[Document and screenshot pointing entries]
+++

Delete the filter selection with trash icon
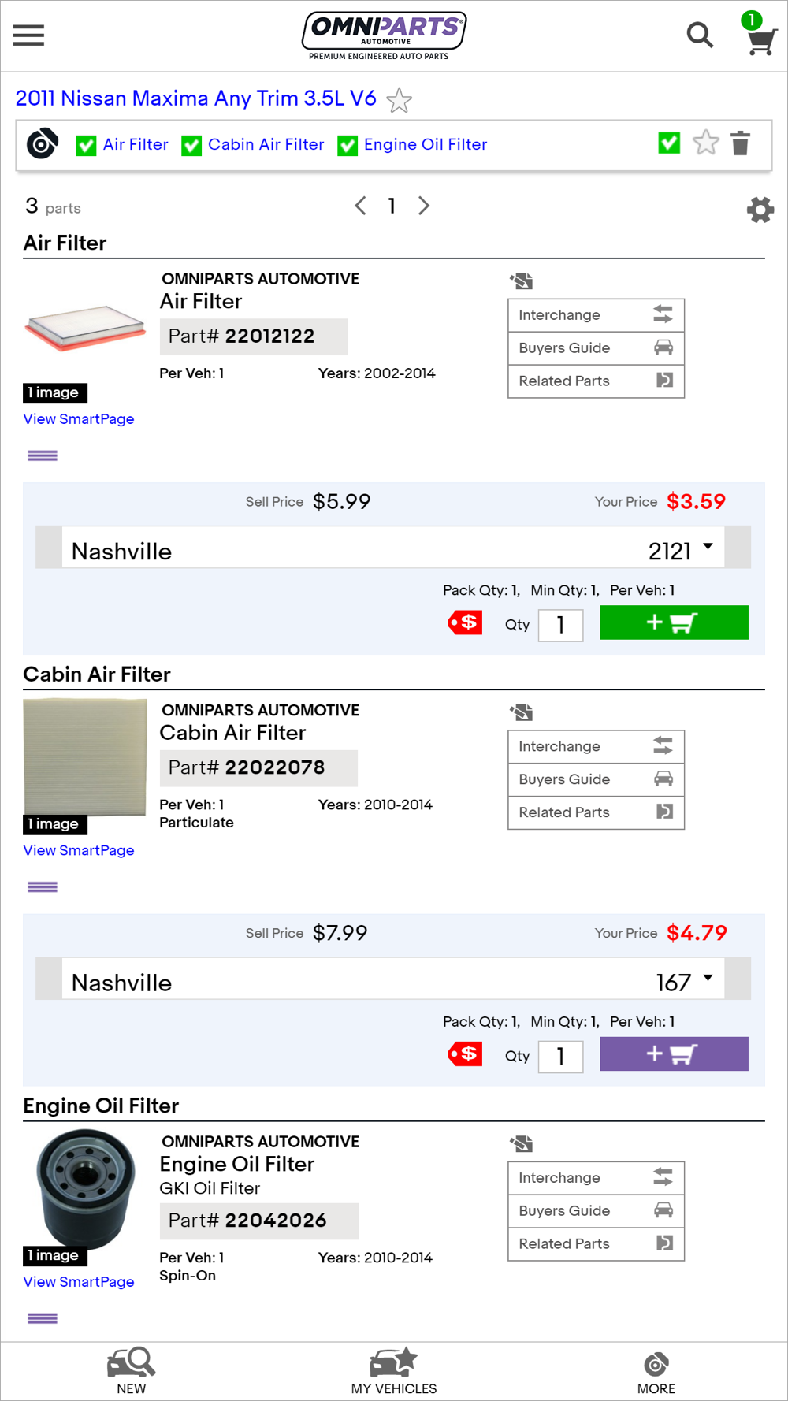Viewport: 788px width, 1401px height. tap(740, 143)
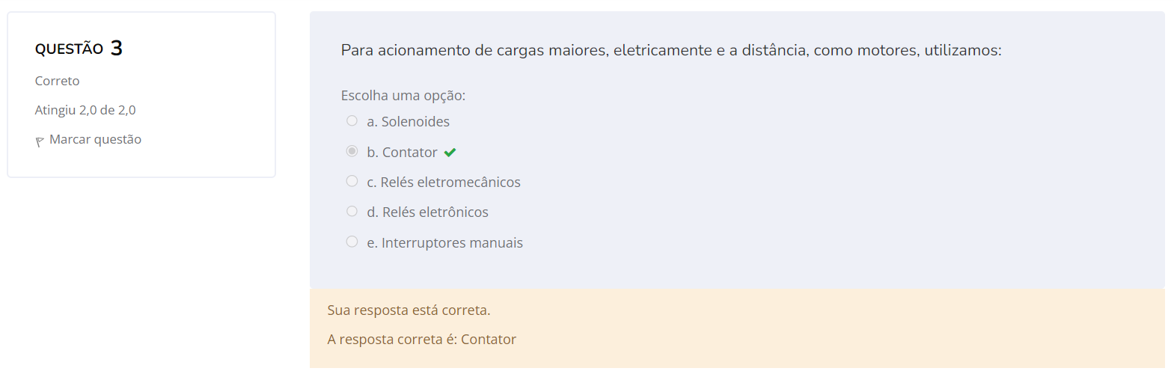Screen dimensions: 1174x380
Task: Click the 'Interruptores manuais' answer label
Action: coord(452,243)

+++

Locate every line in the listing above that contains the word "with", and copy each of those lines.

-- OUTPUT --
Delete the filter selection with trash icon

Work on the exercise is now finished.